Ce lundi 8 février vers 22h, l’Assemblée nationale a voté la constitutionnalisation de l’état d’urgence avec 103 votes pour seulement. Au-delà du contenu du texte, hautement symbolique à moins de quatre mois des attentats du 13 novembre, c’est l’image d’un hémicycle vide aux trois-quarts qui interroge. Mais alors, où étaient les députés ?
Des chaises (très) majoritairement vides pour un article aussi crucial. La scène interpelle forcément. Or, ce n’est pas la première fois que l’absentéisme des députés est pointé du doigt. En avril dernier, à l’occasion du vote de la loi, elle aussi très polémique, sur le renseignement, une trentaine de députés seulement avaient répondu présents. Dans un cas comme dans l’autre, certains avaient de bonnes raisons de sécher la séance. Explications.
Les textes sont modifiés en commission
L’absentéisme ne date pas d’hier. La principale raison est simple : les députés cumulent souvent les mandats électifs. Mais ce qui est relativement nouveau, et n’arrange pas franchement les choses, c’est la réforme de 2008. Depuis cette date, tous les textes examinés en séance sont préalablement adoptés par la commission. En clair, aucune modification de texte n’est possible en séance, qui devient donc souvent un bis repetita des débats de la commission. La « discussion générale », censée ouvrir chaque débat de texte est la phase la plus boudée par les députés puisqu’elle consiste en un exposé de 5 à 10 minutes (et qui peut durer des heures) du point de vue de l’orateur qui est à la tribune. Or, il s’agit souvent d’arguments moult fois rabâchés en commission et résumés, avec un succès relatif, dans les médias. Surtout, cette phase laborieuse de présentation ne permet pas de débattre. Quid de la phase du vote ? Bien que plus rempli, l’hémicycle n’affiche pas pour autant complet, surtout quand les débats ont lieu tard le soir, comme dans le cas de la constitutionnalisation de l’état d’urgence. Là où il y a foule, c’est surtout pour les « votes solennels » de l’ensemble des textes qui ont lieu le mardi et qui sont les plus importants pour l’adoption finale. Le fait est que seul l’absentéisme lors des « votes solennels » peut donner lieu à une « punition ». Si un député est présent à moins des deux tiers de ces votes, il peut se voir privé d’un tiers de son indemnité de fonction pour une durée égale à celle de la session.
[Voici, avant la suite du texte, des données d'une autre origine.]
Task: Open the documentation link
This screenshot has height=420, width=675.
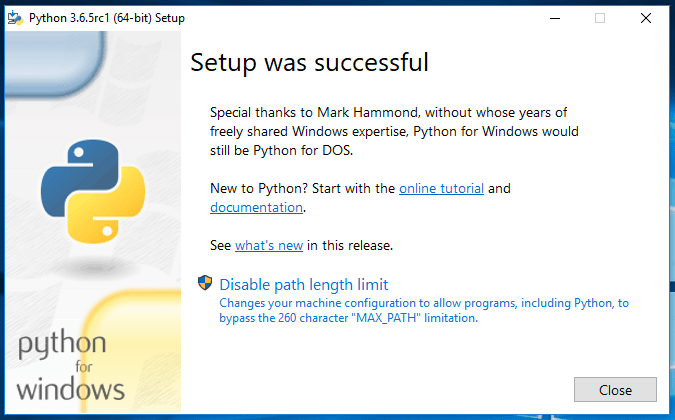Action: tap(256, 208)
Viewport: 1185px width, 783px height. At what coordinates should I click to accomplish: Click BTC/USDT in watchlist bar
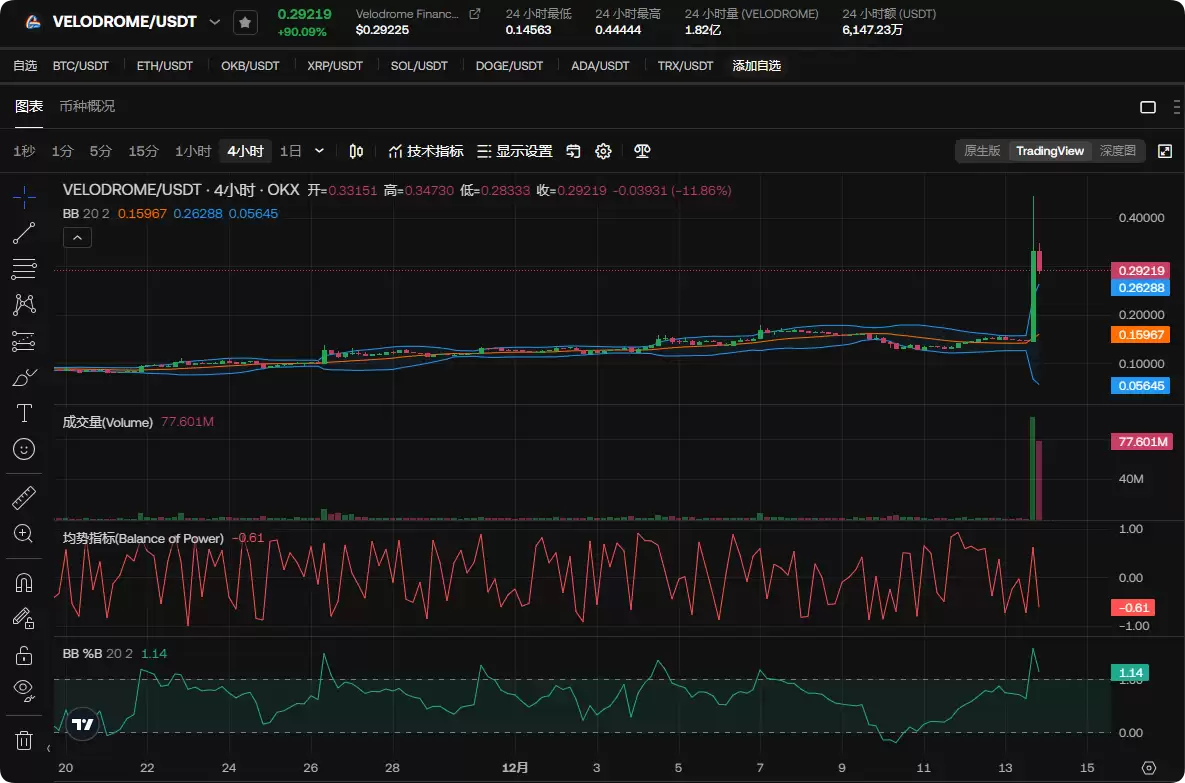pos(80,66)
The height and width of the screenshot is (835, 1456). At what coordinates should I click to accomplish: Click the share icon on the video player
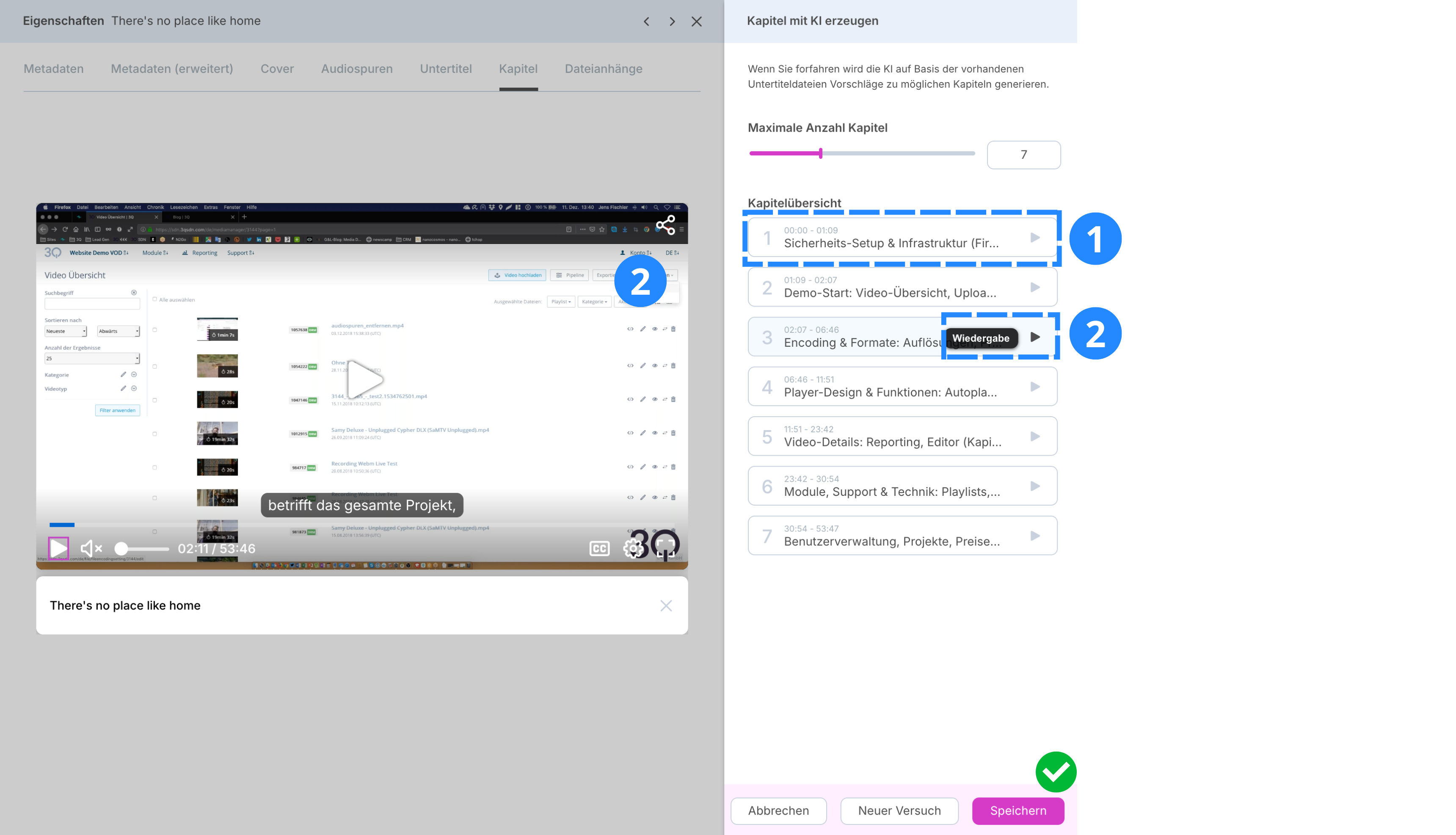(x=665, y=225)
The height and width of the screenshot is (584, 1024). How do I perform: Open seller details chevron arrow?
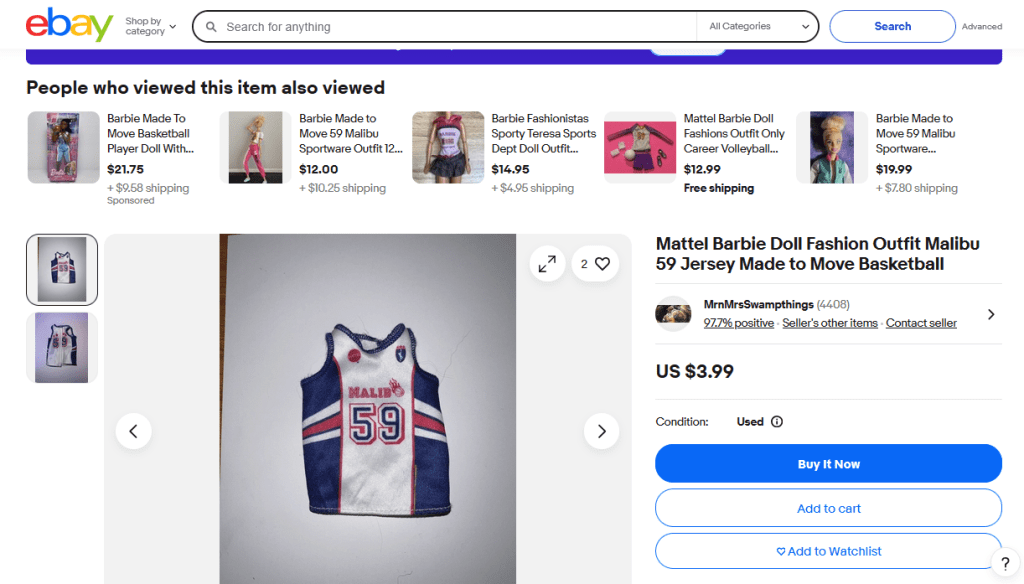991,314
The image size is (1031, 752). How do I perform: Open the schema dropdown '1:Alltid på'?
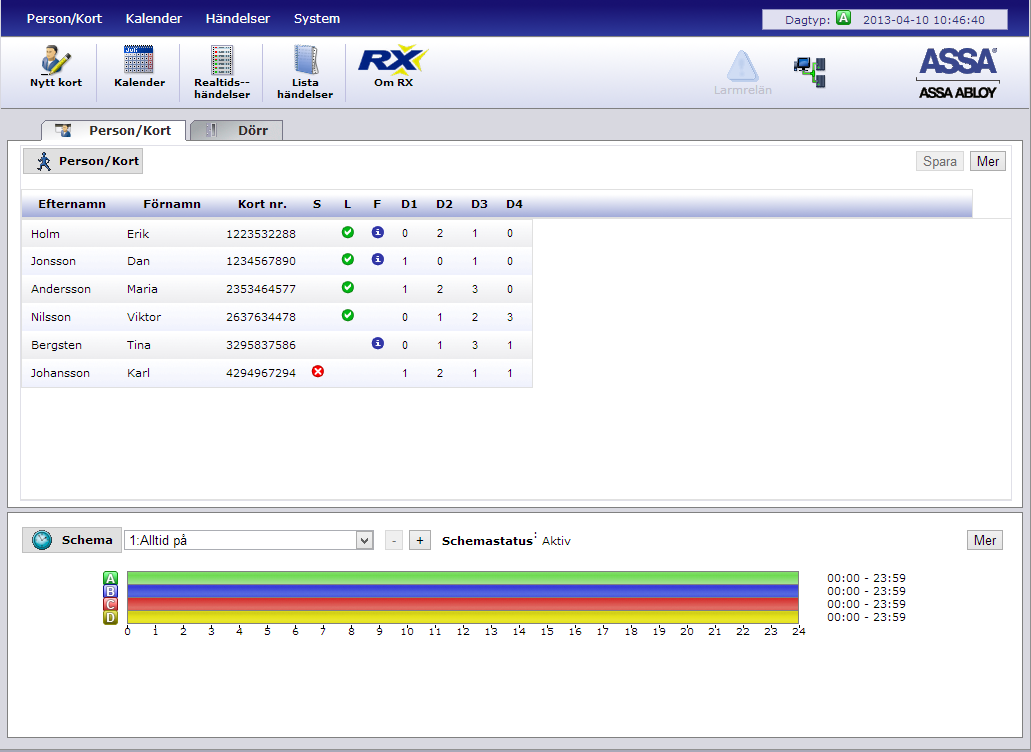point(249,540)
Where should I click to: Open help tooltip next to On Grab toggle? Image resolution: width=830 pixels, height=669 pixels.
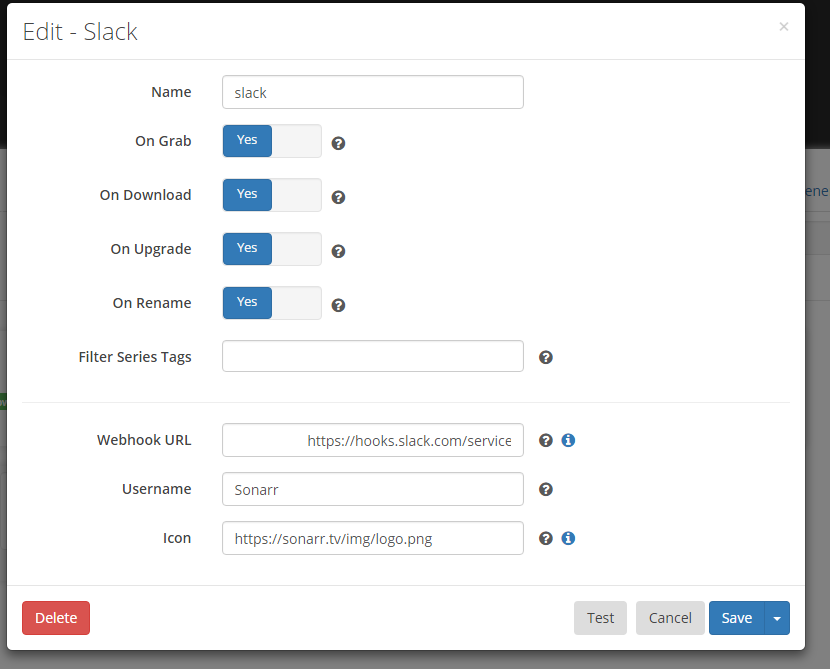pyautogui.click(x=338, y=143)
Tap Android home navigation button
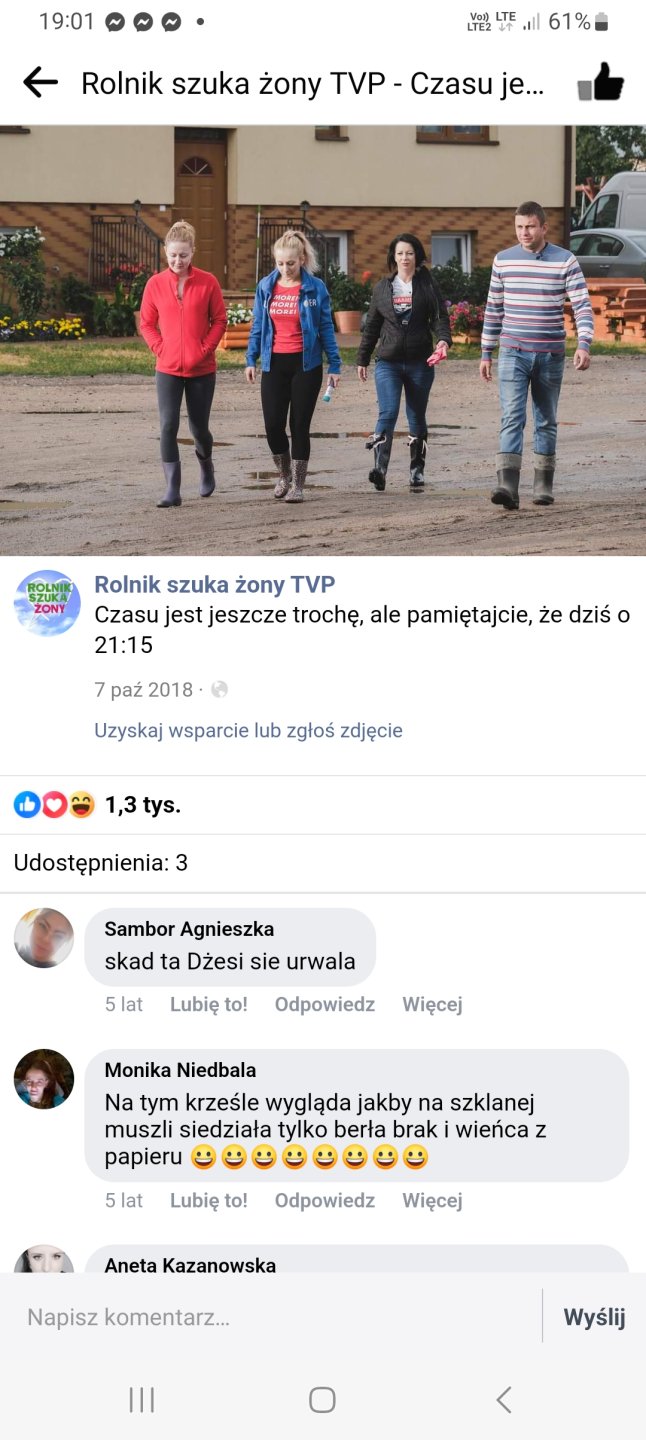646x1440 pixels. coord(322,1400)

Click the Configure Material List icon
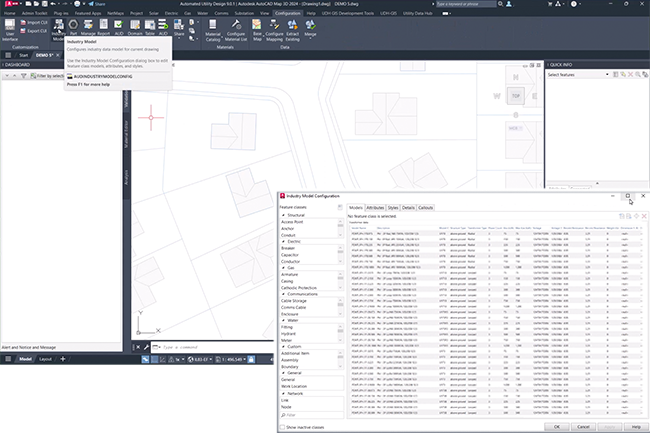[236, 25]
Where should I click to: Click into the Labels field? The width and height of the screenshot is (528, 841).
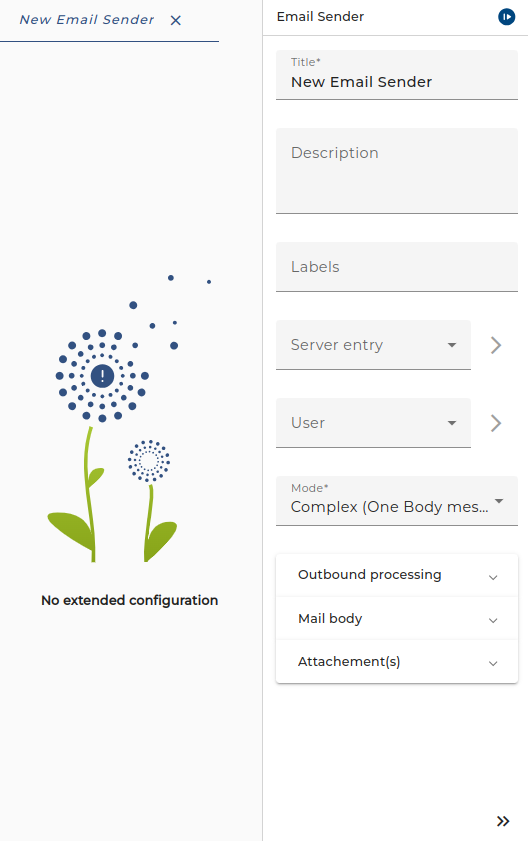click(397, 267)
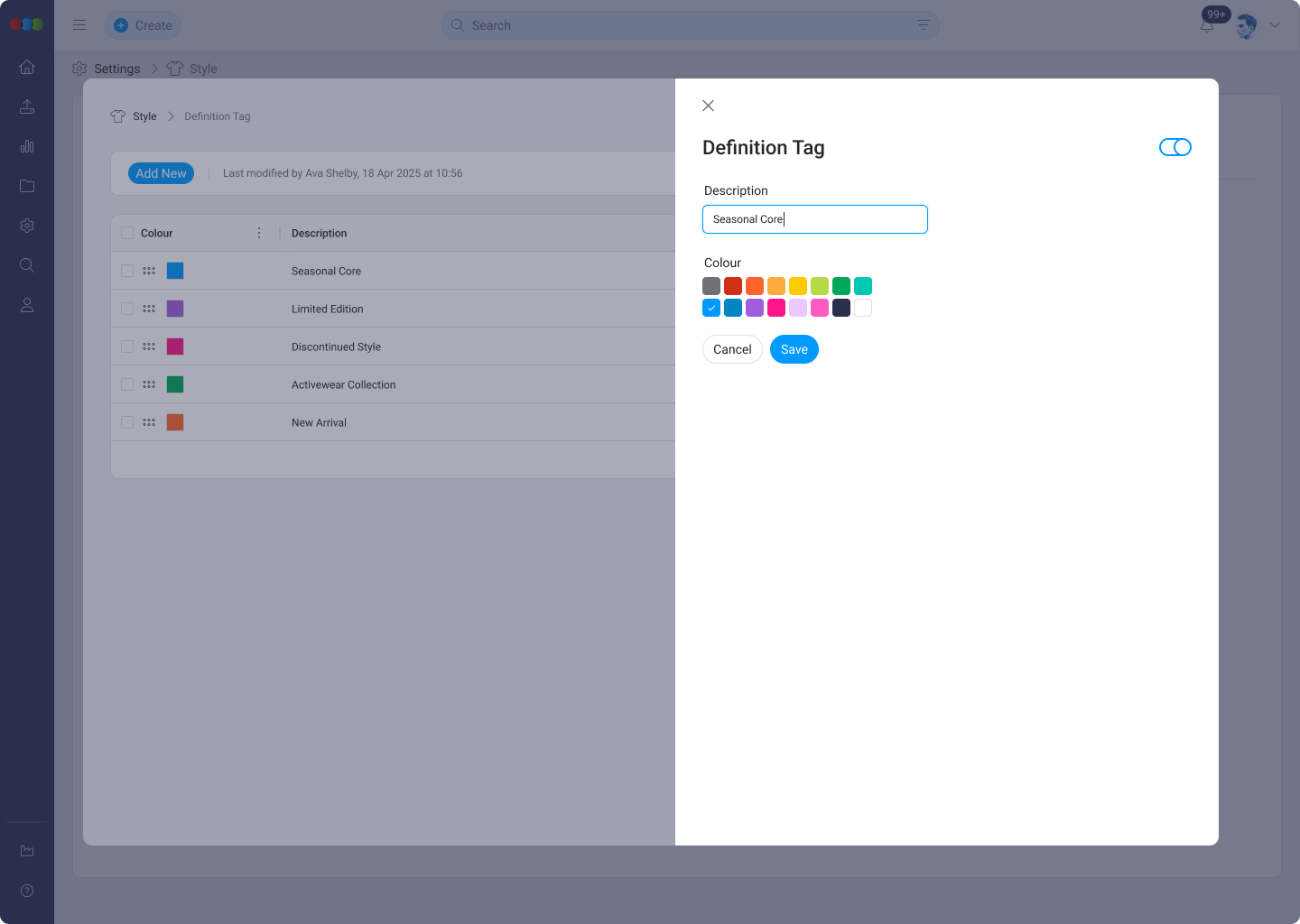Click the notification bell icon

click(1207, 25)
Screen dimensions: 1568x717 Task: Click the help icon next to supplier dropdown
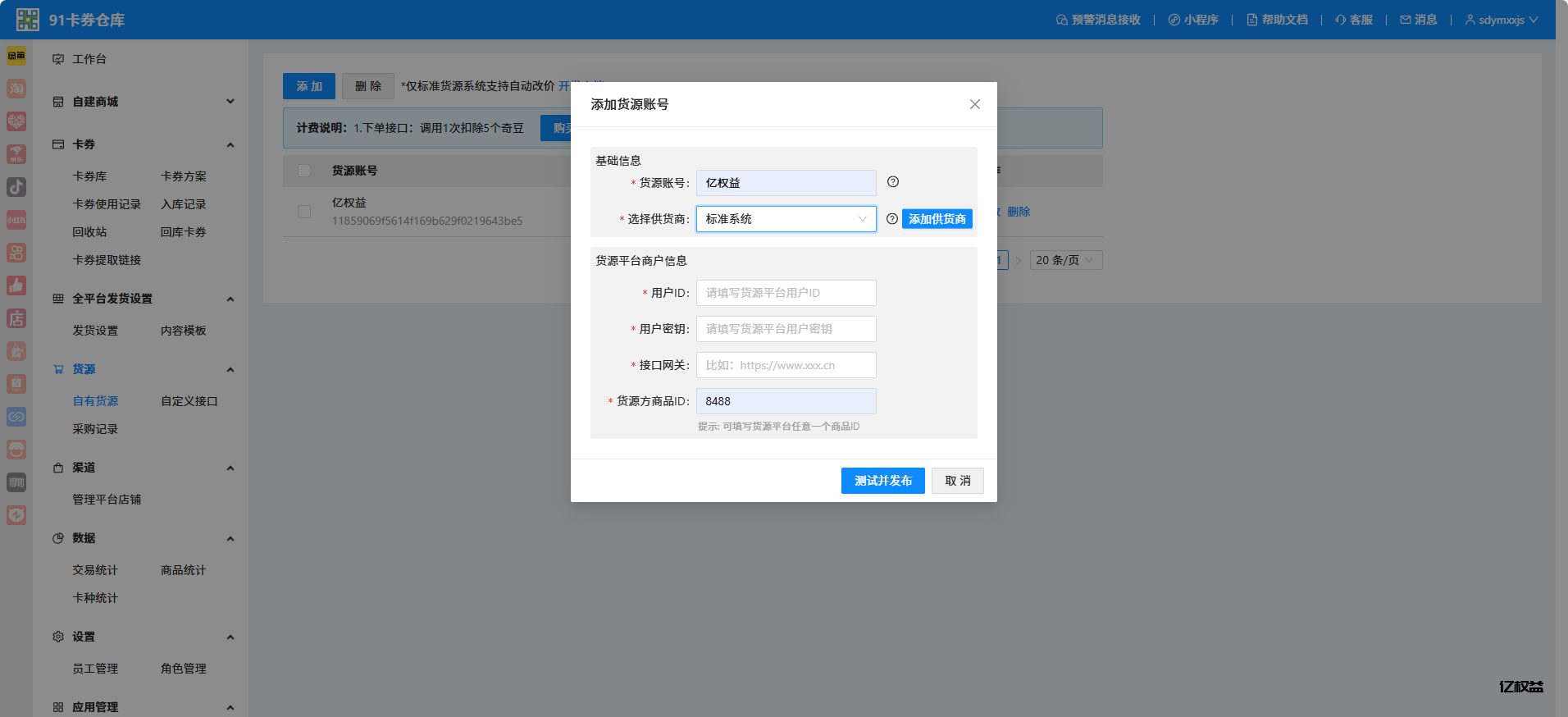pyautogui.click(x=891, y=219)

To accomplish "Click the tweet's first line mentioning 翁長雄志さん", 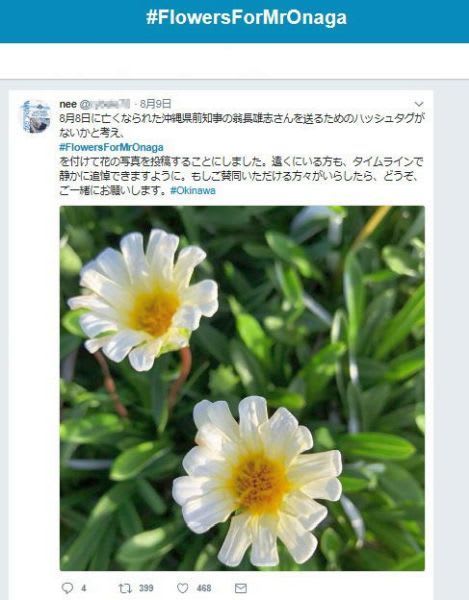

Les députés ont une vie… de députés
Le travail en séance est loin d’être la seule prérogative des députés français. Il sont, en effet, tous tenus de siéger dans l’une des huit commissions permanentes de l’Assemblée nationale : affaires culturelles et éducation, affaires économiques, affaires étrangères, affaires sociales, défense, développement durable, finances, lois auxquelles s’ajoutent la commission des affaires européennes. Et tous tenus d’assister aux réunions de ces commissions qui ont lieu le mercredi matin pour examiner des textes ou mener des auditions. En plus de ces tables rondes, les députés participent à des commissions d’enquêtes et des missions d’information. A titre individuel, les élus planchent régulièrement sur des dossiers qui débouchent parfois sur des rapports et peuvent siéger dans divers offices parlementaires et groupes d’amitié. Dernière prérogative et pas des moindres, ils doivent régulièrement se rendre dans leur circonscription afin d’y tenir des permanences et d’y rencontrer leurs administrés. Ce qui implique donc des allers-retours et autant de temps passé hors de l’Assemblée.